4.             Compensation.

 

(a)           Base Salary. While Executive is employed by the Company during the Term, the Company shall pay to Executive a base salary at the rate of Four Hundred Thousand and 00/100 Dollars ($400,000.00) per fiscal year, less deductions and withholdings, which base salary shall be paid in accordance with the Company’s normal payroll policies and procedures.  If the Executive’s employment is extended beyond the Third Anniversary Date as provided in Section 2, then on or after the Third Anniversary Date, and annually thereafter, the Executive’s base salary may be reviewed by the Compensation Committee of the Board to determine whether it should be increased.

 

(b)           Incentive Bonus.

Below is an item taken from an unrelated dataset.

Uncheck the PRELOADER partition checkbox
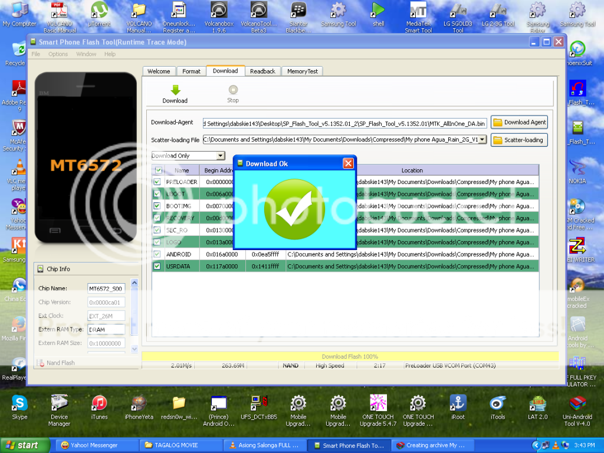 point(157,182)
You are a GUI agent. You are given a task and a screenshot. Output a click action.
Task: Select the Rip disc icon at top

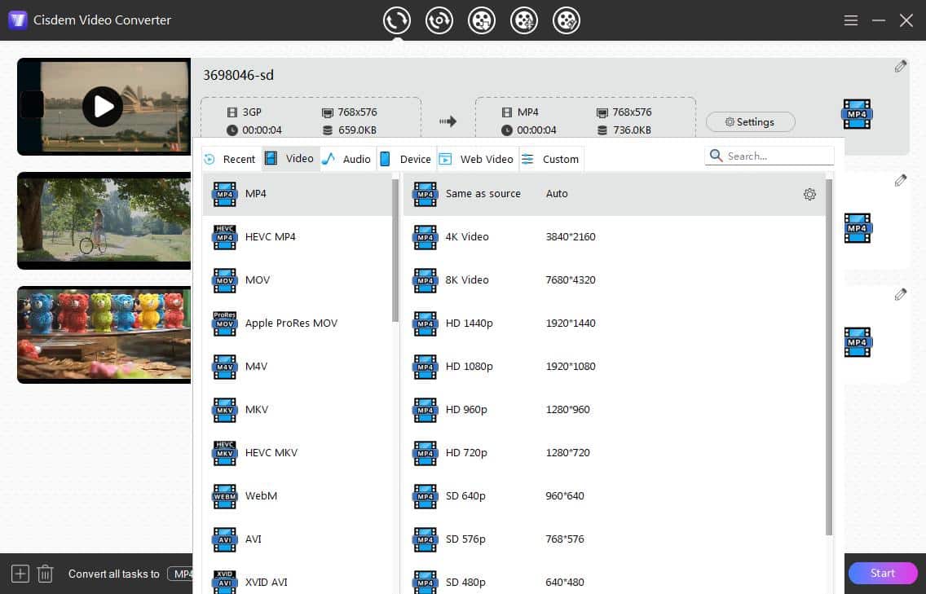pos(439,20)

Commencing with the first full fiscal quarter of the Company’s 2012 fiscal year and for each full fiscal quarter thereafter that Executive is employed by the Company during the Term, Executive shall be eligible for an annual incentive bonus, to be paid on a quarterly basis, based upon achievement of defined goals established by the Compensation Committee of the Board and in accordance with the terms of any incentive plan of the Company in effect from time to time (the “Incentive Bonus”).

 

(i)            The level of achievement of the objectives each fiscal quarter and the amount payable as Incentive Bonus shall be determined in good faith by the Compensation Committee of the Board. Any Incentive Bonus earned for a fiscal quarter shall be paid to Executive in a single lump sum on or before the 74th day following the last day of such fiscal quarter.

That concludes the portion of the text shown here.